Modelling cellular spreading and emergence of motility in the presence of curved membrane proteins and active cytoskeleton forces

Eukaryotic cells adhere to extracellular matrix during the normal development of the organism, forming static adhesion as well as during cell motility. We study this process by considering a simplified coarse-grained model of a vesicle that has uniform adhesion energy with a flat substrate, mobile-curved membrane proteins and active forces. We find that a high concentration of curved proteins alone increases the spreading of the vesicle, by the self-organization of the curved proteins at the high-curvature vesicle-substrate contact line, thereby reducing the bending energy penalty at the vesicle rim. This is most significant in the regime of low bare vesicle-substrate adhesion.
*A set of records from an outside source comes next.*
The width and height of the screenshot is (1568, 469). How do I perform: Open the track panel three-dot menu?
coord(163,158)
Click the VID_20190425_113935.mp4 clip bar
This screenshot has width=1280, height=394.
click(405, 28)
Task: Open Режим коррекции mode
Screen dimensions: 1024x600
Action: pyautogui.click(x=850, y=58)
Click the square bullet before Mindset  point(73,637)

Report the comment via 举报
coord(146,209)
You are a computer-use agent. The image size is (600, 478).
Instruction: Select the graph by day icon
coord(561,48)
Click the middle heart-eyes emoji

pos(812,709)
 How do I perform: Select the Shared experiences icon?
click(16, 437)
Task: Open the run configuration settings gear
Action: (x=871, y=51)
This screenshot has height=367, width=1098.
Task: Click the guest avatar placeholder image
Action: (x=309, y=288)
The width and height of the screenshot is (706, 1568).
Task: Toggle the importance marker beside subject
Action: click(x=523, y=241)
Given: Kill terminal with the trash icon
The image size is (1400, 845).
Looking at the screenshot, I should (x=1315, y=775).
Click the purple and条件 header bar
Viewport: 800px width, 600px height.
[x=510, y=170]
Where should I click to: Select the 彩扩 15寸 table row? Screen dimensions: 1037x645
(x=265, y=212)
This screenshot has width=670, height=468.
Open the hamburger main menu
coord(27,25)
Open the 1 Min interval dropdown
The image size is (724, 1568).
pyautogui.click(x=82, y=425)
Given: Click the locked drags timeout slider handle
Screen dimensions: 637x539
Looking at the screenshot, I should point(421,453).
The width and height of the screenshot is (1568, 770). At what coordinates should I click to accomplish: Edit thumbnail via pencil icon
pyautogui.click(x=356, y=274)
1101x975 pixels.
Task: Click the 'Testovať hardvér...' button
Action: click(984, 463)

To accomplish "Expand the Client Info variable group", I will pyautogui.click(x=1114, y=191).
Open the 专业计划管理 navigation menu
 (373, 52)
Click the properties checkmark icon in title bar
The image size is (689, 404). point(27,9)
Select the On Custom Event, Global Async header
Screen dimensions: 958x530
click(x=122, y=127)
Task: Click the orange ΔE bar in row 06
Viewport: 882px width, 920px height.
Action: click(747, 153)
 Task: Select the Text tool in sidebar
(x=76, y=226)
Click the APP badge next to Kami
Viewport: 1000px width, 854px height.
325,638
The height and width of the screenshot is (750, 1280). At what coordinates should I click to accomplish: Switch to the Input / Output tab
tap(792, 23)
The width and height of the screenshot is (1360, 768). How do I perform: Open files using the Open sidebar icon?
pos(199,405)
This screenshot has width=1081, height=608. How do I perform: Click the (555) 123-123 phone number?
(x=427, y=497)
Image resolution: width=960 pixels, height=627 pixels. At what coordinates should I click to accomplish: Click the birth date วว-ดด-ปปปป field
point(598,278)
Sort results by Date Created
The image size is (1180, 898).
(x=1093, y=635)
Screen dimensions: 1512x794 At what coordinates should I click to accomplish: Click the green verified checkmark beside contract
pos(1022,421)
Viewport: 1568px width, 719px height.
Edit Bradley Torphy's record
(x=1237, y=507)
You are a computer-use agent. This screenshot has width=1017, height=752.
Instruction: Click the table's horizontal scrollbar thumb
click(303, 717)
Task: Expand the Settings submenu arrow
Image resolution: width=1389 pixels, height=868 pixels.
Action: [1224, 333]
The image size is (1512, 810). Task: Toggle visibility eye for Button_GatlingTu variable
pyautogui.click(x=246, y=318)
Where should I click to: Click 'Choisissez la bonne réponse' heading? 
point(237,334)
When these curved proteins induce protrusive forces, representing the actin cytoskeleton, we find efficient spreading, in the form of sheet-like lamellipodia. Finally, the same mechanism of spreading is found to include a minimal set of ingredients needed to give rise to motile phenotypes.

Automated summary

The study reveals that a high concentration of curved proteins can increase cell spreading by reducing bending energy penalty, especially in the low bare vesicle-substrate adhesion regime. Curved proteins inducing protrusive forces help cells form sheet-like lamellipodia structures.